Back in 1988, when Mentor Training was founded and the ACoP was introduced, there were around 350,000 fork lift truck operators in the UK. Lift trucks accounted for a sizeable share of around 100 workplace transport deaths per year.

Today, that number of operators has risen to nearer 625,000 – with a further 1.5 million workers in logistics-related roles nearby. However, last year there were just seven fatal lift truck accidents.

Clearly, that's seven too many. But still a world away from the 1980s – despite there being almost twice as many trucks being used.

What has made that lifesaving difference?

Better training

The 16,000 forklifts sold in 1988 represented a rapidly growing market, swelled by the growing interest in reach and pallet trucks. New models and methods were being pioneered, especially in order picking, confusing many managers over safe systems and training.

For the first time, the Approved Code of Practice (ACoP) gave employers a framework for training that army of new operators to use their equipment in safety.

New responsibilities

Ten years later, a further set of laws added new clarity to employers' duty to protect their workers.

The Management of Health and Safety at Work Regulations 1998, LOLER 1998 and PUWER 1998 introduced risk assessments, and made it even more important for managers to understand warehouse practices, equipment to be properly checked and employees to reduce dangers to themselves and colleagues.

This need for greater safety awareness, up to management level, gave fresh reasons for companies to provide adequate training, enhancing all-round safety and efficiency in the industry. The Corporate Manslaughter act of 2007 has since served to focus the mind still further.

Safer trucks?

Certain technical refinements to forklift truck design – such as better driving positions and overhead guard design, clear view masts and the widespread adoption of seat belts – have played their part in reducing the accident toll.
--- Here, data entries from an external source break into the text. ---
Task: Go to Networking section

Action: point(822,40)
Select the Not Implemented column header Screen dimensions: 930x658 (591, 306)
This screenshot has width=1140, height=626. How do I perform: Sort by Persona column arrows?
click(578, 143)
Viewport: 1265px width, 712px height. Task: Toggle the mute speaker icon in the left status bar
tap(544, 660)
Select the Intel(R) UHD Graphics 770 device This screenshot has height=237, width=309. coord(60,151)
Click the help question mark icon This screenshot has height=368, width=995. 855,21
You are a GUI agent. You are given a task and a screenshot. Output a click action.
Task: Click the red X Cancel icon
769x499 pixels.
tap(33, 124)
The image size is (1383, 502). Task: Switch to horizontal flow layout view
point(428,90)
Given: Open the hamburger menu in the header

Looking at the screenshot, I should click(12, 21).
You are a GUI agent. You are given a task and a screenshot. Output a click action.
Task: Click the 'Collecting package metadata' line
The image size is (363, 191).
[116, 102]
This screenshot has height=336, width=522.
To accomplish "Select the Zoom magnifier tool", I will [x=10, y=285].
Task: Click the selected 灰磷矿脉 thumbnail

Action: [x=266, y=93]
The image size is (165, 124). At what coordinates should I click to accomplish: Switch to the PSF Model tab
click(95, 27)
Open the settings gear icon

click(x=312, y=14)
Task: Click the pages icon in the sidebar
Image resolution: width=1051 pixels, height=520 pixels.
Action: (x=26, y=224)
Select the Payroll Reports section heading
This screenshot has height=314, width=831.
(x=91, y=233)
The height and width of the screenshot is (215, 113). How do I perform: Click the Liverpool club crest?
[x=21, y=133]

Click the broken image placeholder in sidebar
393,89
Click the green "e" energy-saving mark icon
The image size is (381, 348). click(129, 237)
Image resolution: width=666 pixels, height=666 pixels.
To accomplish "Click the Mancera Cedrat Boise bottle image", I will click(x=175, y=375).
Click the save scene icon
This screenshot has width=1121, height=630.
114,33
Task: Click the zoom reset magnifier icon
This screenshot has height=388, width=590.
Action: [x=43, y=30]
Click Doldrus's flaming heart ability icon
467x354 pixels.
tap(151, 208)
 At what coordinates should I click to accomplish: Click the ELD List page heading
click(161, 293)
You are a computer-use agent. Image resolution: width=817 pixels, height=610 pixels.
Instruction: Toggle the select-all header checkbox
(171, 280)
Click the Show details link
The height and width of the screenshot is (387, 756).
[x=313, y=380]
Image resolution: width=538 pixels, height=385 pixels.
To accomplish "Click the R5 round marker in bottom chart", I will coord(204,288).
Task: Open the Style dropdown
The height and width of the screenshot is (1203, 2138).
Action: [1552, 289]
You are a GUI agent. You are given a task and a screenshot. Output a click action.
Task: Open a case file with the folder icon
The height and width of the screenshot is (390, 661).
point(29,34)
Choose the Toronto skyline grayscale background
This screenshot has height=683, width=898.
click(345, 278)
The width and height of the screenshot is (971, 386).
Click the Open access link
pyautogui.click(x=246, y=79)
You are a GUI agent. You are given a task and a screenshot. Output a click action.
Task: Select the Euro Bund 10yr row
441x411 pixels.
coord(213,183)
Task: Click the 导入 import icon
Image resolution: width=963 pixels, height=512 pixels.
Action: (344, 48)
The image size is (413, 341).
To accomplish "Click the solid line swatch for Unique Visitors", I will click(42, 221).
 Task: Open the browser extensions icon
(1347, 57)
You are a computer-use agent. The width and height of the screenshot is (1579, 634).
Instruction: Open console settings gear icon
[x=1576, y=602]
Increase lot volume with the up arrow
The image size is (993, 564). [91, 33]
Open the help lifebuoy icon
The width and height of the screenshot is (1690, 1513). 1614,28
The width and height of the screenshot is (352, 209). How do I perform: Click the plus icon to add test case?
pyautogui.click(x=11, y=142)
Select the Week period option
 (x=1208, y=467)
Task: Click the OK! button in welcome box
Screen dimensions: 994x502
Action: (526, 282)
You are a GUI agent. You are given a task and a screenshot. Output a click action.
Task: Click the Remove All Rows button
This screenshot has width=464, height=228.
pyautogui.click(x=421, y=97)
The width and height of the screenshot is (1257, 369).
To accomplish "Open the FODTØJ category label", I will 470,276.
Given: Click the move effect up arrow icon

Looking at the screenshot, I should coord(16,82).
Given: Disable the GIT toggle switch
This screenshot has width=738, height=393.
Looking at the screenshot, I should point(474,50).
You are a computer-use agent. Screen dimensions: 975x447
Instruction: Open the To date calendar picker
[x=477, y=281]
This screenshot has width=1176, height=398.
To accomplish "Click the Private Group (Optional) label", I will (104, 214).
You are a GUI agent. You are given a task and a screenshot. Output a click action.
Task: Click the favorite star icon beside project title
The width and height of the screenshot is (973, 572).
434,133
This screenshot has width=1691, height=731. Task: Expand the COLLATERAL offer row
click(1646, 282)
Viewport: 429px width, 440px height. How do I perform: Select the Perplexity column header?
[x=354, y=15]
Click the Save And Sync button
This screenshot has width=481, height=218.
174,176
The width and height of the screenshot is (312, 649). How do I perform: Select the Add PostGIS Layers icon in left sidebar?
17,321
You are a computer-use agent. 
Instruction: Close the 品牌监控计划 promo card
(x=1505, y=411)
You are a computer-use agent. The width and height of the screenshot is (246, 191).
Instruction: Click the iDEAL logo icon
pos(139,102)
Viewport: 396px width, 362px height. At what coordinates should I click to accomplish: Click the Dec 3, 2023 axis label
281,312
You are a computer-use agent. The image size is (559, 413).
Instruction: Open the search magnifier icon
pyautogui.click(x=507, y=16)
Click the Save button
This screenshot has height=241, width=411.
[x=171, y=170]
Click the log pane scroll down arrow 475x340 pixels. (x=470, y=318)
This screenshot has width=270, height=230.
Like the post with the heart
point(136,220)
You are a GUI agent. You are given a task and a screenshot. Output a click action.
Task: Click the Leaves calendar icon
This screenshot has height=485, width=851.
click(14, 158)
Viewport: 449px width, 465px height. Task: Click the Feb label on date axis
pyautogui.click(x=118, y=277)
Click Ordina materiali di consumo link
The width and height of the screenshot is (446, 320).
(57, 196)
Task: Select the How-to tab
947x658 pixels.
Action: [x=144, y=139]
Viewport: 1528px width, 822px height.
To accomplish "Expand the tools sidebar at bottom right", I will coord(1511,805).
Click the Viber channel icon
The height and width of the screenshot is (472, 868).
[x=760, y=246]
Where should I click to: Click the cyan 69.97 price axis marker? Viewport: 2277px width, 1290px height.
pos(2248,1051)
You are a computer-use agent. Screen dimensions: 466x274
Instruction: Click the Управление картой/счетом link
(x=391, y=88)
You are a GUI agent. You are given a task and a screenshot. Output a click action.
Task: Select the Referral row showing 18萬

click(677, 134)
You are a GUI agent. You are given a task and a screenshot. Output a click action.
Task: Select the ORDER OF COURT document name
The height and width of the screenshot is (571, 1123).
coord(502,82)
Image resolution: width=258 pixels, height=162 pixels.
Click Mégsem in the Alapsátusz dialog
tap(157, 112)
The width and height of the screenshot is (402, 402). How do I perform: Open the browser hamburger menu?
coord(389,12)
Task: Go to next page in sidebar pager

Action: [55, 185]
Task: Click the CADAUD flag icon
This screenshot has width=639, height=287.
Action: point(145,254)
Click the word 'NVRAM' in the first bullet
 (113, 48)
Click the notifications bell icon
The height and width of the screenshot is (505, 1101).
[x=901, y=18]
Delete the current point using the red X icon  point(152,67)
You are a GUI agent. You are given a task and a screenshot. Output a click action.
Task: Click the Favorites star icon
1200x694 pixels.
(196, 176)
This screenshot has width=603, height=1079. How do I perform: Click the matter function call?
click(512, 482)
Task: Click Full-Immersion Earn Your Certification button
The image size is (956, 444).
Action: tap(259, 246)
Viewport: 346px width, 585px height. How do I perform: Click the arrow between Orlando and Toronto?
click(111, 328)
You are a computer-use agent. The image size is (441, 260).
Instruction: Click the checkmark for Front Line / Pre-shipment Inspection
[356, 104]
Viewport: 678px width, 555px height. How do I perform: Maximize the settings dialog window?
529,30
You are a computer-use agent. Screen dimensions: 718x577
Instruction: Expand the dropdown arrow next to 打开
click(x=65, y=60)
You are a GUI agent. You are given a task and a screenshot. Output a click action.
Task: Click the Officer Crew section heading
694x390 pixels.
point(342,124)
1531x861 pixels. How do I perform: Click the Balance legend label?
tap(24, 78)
Equally, some other changes may yet prove to be gimmicks.

What is clear is that, although some speciality machines, like articulated trucks, have become mainstream in the past 25 years, the fundamental design of a forklift truck, and the essential principles of safe use, are broadly the same today as they were in 1988.

Virtually all lift truck accidents involve a strong element of human error, just as operators have always been the greatest influence on running costs.

Training those operators well remains the most powerful lever available to lower a company's accident risk, reduce stock damage and improve efficiency overall.

What now?

Since Mentor started training operators, we've noticed a shift in attitudes as managers have come to understand the ACoP as a benchmark for what a good training programme should include. That has doubtless made a significant contribution to reducing the misery and cost of lift truck accidents.

The current system works well, and most companies understand the importance of training to safety, compliance and the law. The challenge now is to explain how it improves productivity too: not just a cost of compliance, but an investment that gives real bottom-line returns.